_Excerpted passage_
*****

2.7. The board meeting decides the exclusion of a member. The excluded member shall be notified about the resolution of the board meeting about the exclusion and its reasons in writing. If exclusion of a member is decided by the board, the member may demand that exclusion be decided on the next general meeting.
2.8. If a membership terminates during 12 months´ period since receiving the invoice for the membership, the membership fee shall be paid by the member for the whole period.
3. Rights and obligations of the members of the Organisation
3.1. A member has the right to:
3.1.1. elect one person as its representative in the Organisation;
3.1.2. participate and vote on the general meeting of the Organisation;
3.1.3. name a representative who in person is to be elected to the board of the Organisation or other bodies;
3.1.4. receive information about the activity of the Organisation from the board and other bodies;
3.1.5. make proposals, queries, objections to the board of the Organisation, as well as receive answers;
3.1.6. participate on the events organized by the Organisation.
3.2. Each member has one vote. The member may use his voting right through an authorized representative pursuant to the Power of Attorney.

*****

_Set exercise 1_
Please output verbatim the lines of the records running from the line containing "consider (667, 790)" down through the end of the records, with both ends included.

_Word and item position data_
*****

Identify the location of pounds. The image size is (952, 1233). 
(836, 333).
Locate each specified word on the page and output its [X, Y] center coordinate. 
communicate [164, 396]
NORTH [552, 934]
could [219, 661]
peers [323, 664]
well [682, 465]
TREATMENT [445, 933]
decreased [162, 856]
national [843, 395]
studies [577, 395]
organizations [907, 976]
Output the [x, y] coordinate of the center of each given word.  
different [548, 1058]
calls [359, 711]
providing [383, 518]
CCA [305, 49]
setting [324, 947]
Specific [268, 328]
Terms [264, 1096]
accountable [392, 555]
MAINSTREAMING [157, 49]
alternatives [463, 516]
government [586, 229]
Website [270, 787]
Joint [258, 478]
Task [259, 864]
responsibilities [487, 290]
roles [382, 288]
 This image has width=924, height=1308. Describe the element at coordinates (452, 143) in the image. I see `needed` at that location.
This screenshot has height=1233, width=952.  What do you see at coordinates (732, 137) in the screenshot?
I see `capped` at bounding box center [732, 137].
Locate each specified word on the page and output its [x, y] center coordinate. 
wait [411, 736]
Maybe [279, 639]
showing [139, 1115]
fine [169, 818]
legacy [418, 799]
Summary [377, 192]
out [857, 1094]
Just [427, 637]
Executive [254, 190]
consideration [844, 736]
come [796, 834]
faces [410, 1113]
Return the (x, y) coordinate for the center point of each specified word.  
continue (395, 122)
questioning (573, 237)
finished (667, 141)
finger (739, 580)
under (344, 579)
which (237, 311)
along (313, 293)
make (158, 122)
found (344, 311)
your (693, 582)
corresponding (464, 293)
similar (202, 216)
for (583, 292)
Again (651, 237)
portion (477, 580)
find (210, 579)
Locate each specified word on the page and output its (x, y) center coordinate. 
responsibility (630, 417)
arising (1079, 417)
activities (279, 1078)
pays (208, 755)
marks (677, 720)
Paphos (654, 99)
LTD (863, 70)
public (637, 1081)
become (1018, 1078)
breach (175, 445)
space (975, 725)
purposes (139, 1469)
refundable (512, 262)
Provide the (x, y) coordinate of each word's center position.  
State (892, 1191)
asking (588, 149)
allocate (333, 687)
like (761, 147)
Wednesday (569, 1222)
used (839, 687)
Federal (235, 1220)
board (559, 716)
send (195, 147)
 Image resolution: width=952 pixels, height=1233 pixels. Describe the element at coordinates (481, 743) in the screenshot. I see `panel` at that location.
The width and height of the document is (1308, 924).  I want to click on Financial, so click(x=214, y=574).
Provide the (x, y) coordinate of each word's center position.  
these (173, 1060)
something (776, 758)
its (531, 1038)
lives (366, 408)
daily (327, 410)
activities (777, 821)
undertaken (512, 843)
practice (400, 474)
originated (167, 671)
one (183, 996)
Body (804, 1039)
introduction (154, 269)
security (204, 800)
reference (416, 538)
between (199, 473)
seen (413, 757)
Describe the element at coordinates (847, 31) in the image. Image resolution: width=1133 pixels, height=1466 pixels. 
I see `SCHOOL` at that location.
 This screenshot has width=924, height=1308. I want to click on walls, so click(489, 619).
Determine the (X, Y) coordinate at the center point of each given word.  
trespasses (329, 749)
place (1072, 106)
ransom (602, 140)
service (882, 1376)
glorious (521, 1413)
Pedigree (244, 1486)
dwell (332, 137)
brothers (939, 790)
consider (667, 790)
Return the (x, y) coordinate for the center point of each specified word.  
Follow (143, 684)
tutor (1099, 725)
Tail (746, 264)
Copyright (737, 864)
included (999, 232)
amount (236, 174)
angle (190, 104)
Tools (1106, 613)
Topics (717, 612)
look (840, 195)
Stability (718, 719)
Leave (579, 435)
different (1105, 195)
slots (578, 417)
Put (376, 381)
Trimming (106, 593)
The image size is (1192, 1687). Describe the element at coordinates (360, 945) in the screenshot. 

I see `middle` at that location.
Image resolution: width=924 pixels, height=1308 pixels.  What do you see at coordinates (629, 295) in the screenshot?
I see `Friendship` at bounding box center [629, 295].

*****

_Set exercise 2_
Answer these questions from the membership rules excerpt:
(a) Which body decides the exclusion of a member?
(b) How many votes does each member have?
(c) If a membership terminates during the 12 months after the invoice for the membership is received, for what period must the member pay the membership fee?

_Answer 1_
consider (667, 790)
Return the (x, y) coordinate for the center point of each specified word.  
Follow (143, 684)
tutor (1099, 725)
Tail (746, 264)
Copyright (737, 864)
included (999, 232)
amount (236, 174)
angle (190, 104)
Tools (1106, 613)
Topics (717, 612)
look (840, 195)
Stability (718, 719)
Leave (579, 435)
different (1105, 195)
slots (578, 417)
Put (376, 381)
Trimming (106, 593)
The image size is (1192, 1687). Describe the element at coordinates (360, 945) in the screenshot. 

I see `middle` at that location.
Image resolution: width=924 pixels, height=1308 pixels.  What do you see at coordinates (629, 295) in the screenshot?
I see `Friendship` at bounding box center [629, 295].

_Answer 2_
(a) The board meeting.
(b) One vote.
(c) The whole period.